*Directions*
Reproduce the listing word for word, beginning at its first line and stopping after the line that contains "Viewport: 677px width, 381px height. 329,347".

..............................

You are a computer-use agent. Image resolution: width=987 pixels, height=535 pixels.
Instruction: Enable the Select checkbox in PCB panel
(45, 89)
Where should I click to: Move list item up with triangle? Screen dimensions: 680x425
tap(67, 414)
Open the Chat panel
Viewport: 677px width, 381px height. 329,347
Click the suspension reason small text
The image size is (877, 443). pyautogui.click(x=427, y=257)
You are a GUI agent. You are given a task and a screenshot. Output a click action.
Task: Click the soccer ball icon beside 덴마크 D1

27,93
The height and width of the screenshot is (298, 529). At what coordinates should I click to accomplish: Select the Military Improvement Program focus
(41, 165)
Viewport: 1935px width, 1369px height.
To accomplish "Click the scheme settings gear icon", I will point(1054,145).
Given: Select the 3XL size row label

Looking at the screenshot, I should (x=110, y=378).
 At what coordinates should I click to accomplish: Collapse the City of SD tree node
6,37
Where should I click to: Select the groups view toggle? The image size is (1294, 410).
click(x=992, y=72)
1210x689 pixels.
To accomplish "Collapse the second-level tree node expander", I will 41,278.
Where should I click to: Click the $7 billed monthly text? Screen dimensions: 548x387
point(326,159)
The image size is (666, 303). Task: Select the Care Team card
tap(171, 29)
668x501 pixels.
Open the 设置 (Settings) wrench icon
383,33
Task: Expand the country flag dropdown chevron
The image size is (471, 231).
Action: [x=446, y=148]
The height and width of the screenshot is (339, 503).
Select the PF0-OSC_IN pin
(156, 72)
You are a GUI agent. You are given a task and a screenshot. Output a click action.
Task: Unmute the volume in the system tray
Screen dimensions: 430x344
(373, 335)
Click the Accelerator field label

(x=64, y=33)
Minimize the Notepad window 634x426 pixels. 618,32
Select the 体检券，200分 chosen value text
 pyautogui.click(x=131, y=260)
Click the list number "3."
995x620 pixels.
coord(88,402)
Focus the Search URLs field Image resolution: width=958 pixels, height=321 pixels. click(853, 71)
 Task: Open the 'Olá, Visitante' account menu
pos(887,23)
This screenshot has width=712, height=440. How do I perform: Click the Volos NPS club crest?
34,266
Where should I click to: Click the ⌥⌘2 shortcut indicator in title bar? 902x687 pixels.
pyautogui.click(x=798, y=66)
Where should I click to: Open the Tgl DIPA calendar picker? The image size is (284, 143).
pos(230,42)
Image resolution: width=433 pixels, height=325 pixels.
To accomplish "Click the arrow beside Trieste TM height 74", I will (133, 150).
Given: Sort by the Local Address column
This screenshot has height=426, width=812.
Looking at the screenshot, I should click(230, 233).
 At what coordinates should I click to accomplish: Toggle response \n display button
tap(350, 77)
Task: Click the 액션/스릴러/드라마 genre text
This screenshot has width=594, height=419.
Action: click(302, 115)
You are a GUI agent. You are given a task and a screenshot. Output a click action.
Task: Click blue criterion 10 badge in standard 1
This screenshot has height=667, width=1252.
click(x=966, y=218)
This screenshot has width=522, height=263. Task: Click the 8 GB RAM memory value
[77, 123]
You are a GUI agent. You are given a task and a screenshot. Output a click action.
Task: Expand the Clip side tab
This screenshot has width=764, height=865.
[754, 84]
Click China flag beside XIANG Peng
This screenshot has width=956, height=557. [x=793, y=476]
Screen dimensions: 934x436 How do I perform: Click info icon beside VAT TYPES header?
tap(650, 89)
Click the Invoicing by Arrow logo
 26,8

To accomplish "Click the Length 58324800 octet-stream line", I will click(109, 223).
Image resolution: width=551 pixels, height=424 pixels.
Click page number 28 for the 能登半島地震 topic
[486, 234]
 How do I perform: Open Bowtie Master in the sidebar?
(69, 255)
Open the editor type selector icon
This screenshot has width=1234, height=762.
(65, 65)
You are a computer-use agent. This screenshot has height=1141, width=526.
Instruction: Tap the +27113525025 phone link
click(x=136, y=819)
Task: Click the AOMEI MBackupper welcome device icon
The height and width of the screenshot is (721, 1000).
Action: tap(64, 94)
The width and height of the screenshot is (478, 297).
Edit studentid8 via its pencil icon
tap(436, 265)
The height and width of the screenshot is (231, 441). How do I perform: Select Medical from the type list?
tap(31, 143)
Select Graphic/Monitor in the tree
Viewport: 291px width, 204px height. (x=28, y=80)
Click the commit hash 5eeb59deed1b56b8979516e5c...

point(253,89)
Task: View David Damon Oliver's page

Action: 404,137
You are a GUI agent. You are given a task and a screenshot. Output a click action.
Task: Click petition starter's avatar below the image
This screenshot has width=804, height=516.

..............................

*Output of the task*
You are a computer-use agent. Image resolution: width=987 pixels, height=535 pixels.
Instruction: Enable the Select checkbox in PCB panel
(45, 89)
Where should I click to: Move list item up with triangle? Screen dimensions: 680x425
tap(67, 414)
Open the Chat panel
Viewport: 677px width, 381px height. 329,347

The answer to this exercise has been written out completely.